1. The chassis is elegantly simple.  A plastic sub frame keeps the gears in place. Plate metal covers on the side act as current collection and bearing surfaces for the drivers. Everything screws together and there are no wires.

2. But the plastic sucks. The chassis parts look like they were injected over-temp. This creates an orange peel effect in the plastic and leads to distortions. This usually occurs when the plastic is too hot and not allowed to cool long enough before demolding. Then there are the driver gears/axles. All were split.

3. It's not the quartering that will get you. Quartering is pretty simple. I stick a flat screw driver in the gear and use an open needle nose tweezers to "twist" the driver face into correct position. I was able to quarter all drivers within 30 seconds.

4. It's the damn valve gear. Christ almighty. Side rods smacking into drivers. Cranks popping loose. Balancers unable to clear the rod pins. And all of this could be avoided if Bachmann made the hangars just .25mm wider. It took me a good hour getting everything to operate smoothly in my fingers before reinstalling the motor.

5. The MDT gears DO work in the drivers BUT... But one also split during assembly! So much for the black plastic being better than white nylon.
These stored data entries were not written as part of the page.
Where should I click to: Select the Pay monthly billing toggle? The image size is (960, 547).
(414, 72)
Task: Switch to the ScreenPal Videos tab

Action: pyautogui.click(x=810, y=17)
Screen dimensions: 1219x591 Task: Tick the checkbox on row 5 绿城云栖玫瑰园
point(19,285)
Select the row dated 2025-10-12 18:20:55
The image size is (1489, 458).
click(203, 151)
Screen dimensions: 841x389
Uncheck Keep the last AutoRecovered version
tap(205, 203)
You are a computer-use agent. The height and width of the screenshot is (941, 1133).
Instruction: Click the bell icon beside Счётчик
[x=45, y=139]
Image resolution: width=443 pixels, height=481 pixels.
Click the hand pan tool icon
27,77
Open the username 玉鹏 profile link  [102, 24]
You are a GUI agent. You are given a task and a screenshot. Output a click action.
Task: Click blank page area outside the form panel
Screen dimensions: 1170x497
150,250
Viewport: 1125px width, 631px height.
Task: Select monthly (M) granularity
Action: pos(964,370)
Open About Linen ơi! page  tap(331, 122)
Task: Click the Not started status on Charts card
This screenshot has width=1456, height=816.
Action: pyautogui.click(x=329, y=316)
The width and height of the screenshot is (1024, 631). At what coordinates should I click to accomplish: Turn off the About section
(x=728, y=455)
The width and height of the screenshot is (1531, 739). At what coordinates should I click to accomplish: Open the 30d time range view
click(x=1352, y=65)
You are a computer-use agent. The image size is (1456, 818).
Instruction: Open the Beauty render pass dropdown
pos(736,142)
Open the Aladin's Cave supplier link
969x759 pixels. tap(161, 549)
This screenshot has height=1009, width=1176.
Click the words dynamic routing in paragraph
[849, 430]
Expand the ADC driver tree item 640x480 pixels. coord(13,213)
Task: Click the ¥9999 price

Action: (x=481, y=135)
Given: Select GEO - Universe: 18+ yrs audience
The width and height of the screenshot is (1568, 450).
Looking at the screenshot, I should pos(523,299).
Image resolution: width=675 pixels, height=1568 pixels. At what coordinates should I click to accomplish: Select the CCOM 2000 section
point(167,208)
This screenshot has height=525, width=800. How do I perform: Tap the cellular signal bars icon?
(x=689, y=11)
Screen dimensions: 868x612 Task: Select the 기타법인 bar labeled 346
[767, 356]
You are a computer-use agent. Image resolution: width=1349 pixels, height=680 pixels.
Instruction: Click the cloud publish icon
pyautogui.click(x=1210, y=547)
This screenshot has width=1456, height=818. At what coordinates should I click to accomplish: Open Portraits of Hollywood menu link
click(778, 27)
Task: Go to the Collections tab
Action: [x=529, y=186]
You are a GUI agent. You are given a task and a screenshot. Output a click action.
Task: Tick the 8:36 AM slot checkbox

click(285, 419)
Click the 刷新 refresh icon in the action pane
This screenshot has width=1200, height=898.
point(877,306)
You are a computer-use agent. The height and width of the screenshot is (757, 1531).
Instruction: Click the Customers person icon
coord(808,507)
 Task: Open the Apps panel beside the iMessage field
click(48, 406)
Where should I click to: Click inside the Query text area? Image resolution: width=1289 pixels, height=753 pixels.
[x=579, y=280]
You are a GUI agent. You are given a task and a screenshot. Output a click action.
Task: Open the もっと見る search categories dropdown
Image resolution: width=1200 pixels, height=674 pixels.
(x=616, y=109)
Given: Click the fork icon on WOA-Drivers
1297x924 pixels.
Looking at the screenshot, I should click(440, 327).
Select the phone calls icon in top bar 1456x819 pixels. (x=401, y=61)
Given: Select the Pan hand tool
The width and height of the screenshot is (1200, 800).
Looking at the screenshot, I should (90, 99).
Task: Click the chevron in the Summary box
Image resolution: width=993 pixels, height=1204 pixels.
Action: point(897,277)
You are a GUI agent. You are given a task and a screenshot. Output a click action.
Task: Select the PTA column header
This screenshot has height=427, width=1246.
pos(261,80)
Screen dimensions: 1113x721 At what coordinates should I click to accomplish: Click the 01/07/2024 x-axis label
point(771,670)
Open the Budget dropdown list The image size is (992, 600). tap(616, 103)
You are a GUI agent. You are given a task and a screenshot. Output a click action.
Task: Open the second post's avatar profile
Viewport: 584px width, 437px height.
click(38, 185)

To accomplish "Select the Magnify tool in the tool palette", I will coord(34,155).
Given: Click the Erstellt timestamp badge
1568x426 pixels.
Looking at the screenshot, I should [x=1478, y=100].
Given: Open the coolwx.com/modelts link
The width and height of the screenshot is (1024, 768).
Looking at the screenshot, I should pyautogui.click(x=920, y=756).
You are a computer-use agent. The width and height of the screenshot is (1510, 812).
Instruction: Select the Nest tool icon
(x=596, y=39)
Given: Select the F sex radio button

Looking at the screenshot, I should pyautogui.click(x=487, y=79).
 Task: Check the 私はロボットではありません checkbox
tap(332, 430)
The cheap and easy fix was to put the broken gear in the middle driver that is not attached to the siderods and therefore would not throw quartering off should it work its way loose. I secured the now somewhat loose wheel with thread locker applied inside the gear with a pin. If I were to do this again, I would just use threadlocker on the white gears and call it a day.

6. It's not a bad motor. I replaced the old skew wound 3 poler with a 5 pole Mashima but swapped it back when the Mashima didn't work as well. I might try a 5 pole Kato motor from their 4 wheel chassis next.

7. Those MTL conversion pilots for the Rapido 0-6-0 are gold. Nothing else improves the look of this model more than a good pilot in my opinion.


So after more than 15 years in a junk box, this little engine will live on. This will become a backup to the B&M G11 I am building from a newer run.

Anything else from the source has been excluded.